“無差別兵器は国際法違反 使用控えて” 国連 地雷対策責任者

ロシアの軍事侵攻によってウクライナで国際条約で禁止されたクラスター爆弾が使用される中、国連の地雷対策の責任者がNHKの取材に応じ、無差別に被害を及ぼす兵器は国際人道法違反にあたるとして、使用を控えるよう各国に訴えました。

日本を訪れているUNMAS=国連地雷対策サービス部のアイリーン・コーン部長は15日、都内でNHKのインタビューに応じました。

クラスター爆弾は殺傷能力が高く多くの不発弾を残し民間人にも被害を広げることから製造や使用を禁止する国際条約がありますが、条約に参加していないロシアがウクライナで使用しているほか、アメリカから供与されたウクライナ側も使用しています。

コーン部長は、ウクライナでクラスター爆弾による死傷者が増えている現状に強い懸念を示し「無差別兵器は、国際法違反と見なされ、争いの当事者たちは直ちに使用を控えるべきだ」と訴えました。

そして「こうした兵器がこの戦争で使われることで、禁止条約の精神が損なわれる懸念が広がっている。
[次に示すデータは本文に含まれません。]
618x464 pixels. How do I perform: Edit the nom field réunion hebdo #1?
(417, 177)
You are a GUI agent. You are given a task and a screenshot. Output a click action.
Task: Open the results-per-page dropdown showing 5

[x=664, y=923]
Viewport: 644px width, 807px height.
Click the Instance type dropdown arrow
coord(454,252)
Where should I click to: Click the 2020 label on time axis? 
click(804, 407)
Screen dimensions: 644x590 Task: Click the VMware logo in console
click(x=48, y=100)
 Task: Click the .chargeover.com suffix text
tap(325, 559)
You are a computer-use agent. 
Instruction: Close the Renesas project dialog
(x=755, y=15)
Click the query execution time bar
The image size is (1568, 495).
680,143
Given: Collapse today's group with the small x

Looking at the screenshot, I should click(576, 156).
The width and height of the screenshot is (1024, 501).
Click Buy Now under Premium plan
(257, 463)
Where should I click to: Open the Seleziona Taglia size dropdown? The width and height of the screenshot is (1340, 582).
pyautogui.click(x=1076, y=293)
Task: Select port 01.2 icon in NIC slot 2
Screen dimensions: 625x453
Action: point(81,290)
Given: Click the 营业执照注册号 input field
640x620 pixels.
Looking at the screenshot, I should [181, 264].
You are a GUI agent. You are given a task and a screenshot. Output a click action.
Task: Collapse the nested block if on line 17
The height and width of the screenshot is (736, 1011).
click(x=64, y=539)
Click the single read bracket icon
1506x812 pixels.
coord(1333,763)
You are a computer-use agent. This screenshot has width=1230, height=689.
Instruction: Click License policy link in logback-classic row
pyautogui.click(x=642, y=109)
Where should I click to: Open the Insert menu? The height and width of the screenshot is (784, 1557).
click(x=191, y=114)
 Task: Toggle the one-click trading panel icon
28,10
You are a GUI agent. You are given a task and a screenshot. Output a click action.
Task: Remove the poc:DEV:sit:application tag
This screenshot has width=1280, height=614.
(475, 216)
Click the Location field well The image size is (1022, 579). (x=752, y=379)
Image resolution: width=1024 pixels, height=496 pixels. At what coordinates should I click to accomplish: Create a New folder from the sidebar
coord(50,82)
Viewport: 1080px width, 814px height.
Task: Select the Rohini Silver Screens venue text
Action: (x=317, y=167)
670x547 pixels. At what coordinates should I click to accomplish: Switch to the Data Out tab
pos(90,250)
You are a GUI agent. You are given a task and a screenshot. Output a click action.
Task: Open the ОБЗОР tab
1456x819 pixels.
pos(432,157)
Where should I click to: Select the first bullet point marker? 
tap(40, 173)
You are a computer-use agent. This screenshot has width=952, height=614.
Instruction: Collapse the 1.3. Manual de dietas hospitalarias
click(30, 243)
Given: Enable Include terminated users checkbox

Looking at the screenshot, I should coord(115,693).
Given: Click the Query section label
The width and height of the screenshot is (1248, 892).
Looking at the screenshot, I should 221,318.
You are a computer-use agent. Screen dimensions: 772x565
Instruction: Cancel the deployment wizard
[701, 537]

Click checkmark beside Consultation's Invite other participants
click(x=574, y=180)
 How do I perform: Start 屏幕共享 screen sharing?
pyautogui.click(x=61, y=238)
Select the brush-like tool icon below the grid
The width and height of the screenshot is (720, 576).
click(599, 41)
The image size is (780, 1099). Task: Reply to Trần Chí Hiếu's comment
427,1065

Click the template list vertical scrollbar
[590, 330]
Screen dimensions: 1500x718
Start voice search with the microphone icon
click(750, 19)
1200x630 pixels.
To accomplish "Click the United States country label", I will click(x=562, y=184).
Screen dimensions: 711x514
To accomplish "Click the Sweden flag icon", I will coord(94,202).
しかし、だからこそ無差別兵器が一般市民の生活に今後何十年も犠牲を強いると強調することが重要だ」と述べ、禁止条約の精神に立ち返るべきだとしています。

また、ミャンマーやシリアなどでもこうした兵器による犠牲が広がっているとして、条約に参加する日本を含む各国が使用の禁止や廃絶に向けた国際的な機運を改めて高めるよう協力を呼びかけました。